• Directive a
According to the mailing list post below, what existing systems would the envisioned protocol be a cross between?

• Text block
--------------------

[Tdwg-guid] Demise of Phyloinformatics journal

Richard Pyle deepreef at bishopmuseum.org
Sun Nov 26 20:41:42 CET 2006


I only just now read Bryan Heidorn's excellent post on this topic (below).
One thing I would add is that the nature of the internet and electronic
information allow us opportunities to ensure permanence and access that were
either impossible, or prohibitively expensive even a decade ago.  Imagine,
for example, an internet protocol that allowed both institutions and
individuals to "plug in" and expose their digitial catalogs of stored
electronic publications (and other resources) such that the whereabouts of
literally thousands of copies of every electronic publication could be known
to anyone. The system I envision is somewhat of a cross between existing
protocols for interlibrary loan, and the original Napster.  Certainly all
sorts of copyright issues need to be sorted out, but these are short-term
problems (less than a century), compared to the long-term (multi-millenia?)
issue of information persistence. The point is, knowing the whereabaouts of
extant copies of digital documents, coupled with the amazing ease and low
cost of duplication and global dissemination (not to mention plummeting
costs of electronic storage media), would virtually guarantee the long-term
persistence of digital information.

Any system is, of course, vulnerable to the collapse (or major perturbation)
of human civilization.  And the electronic translator problem I alluded to
in an earlier post cannot be ignored.  But to pretend that the potential
doesn't exist or shouldn't be actively pursued is pure folly, in my opinion.

--------------------

(Target pointing data)
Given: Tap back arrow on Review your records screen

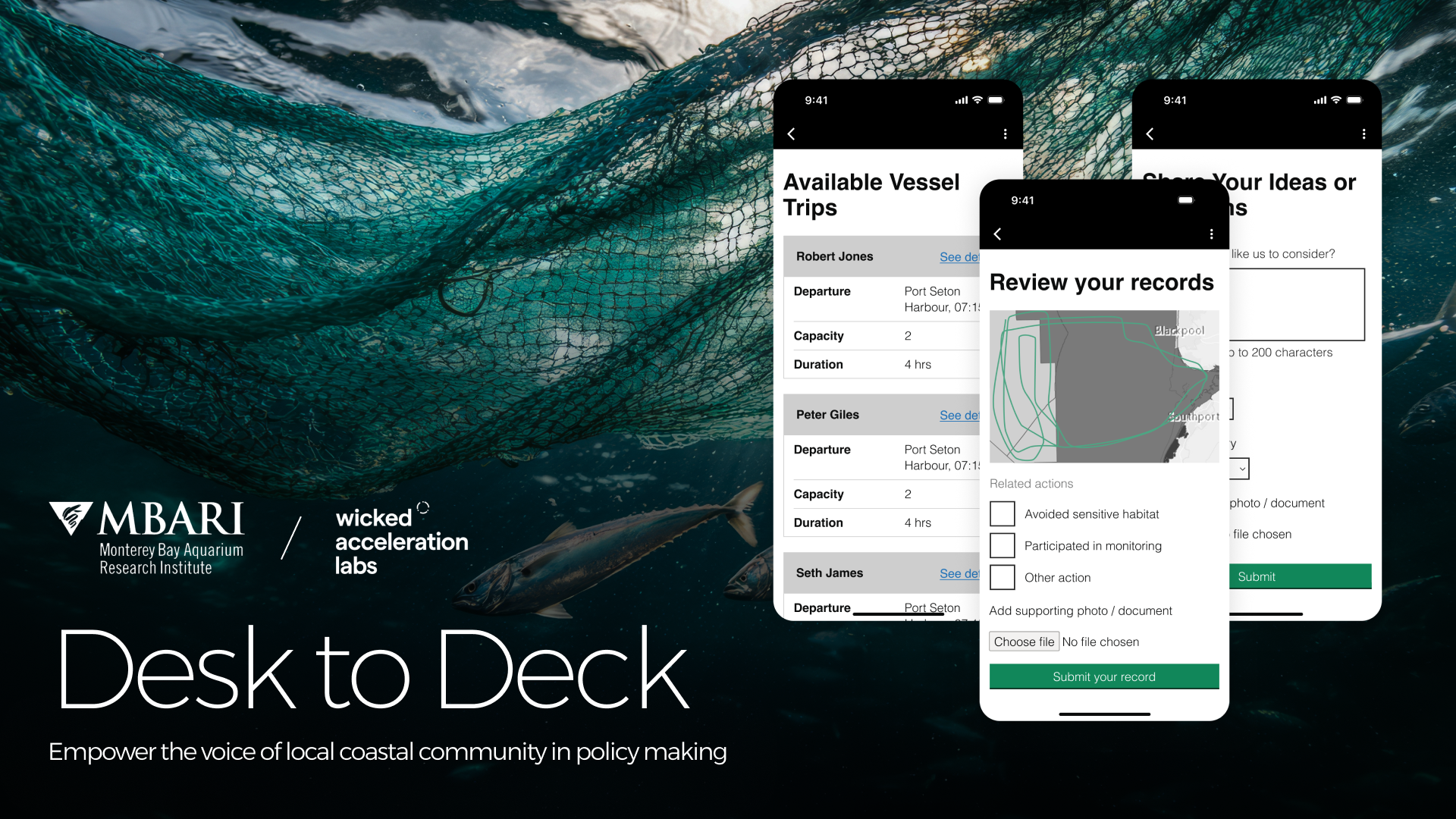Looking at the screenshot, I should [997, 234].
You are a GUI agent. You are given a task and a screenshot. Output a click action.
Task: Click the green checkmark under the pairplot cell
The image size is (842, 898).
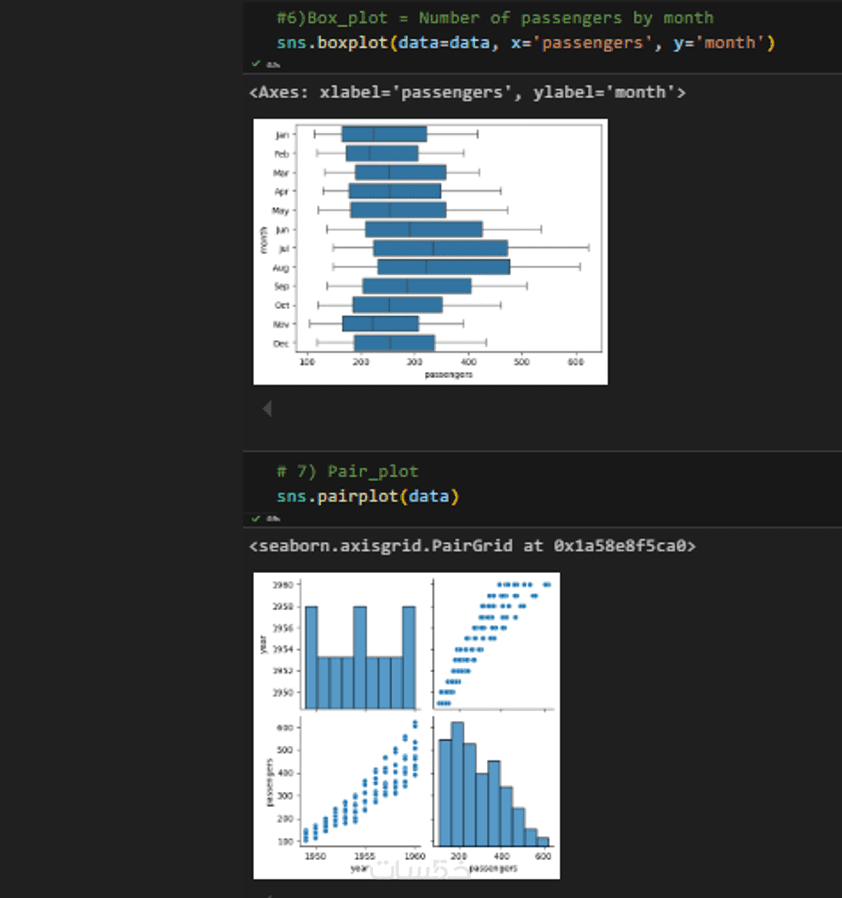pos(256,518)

--------------------

• Directive b
Convert the rows above into a JSON list of strings, one string per line, starting at the line containing "You are a GUI" and ending at the last line of the rows. Skip blank lines and leave the pictures out.

• Complete output a
It would be somewhat of a cross between existing protocols for interlibrary loan and the original Napster.

• Complete output b
[
  "You are a GUI agent. You are given a task and a screenshot. Output a click action.",
  "Task: Click the green checkmark under the pairplot cell",
  "The image size is (842, 898).",
  "pos(256,518)"
]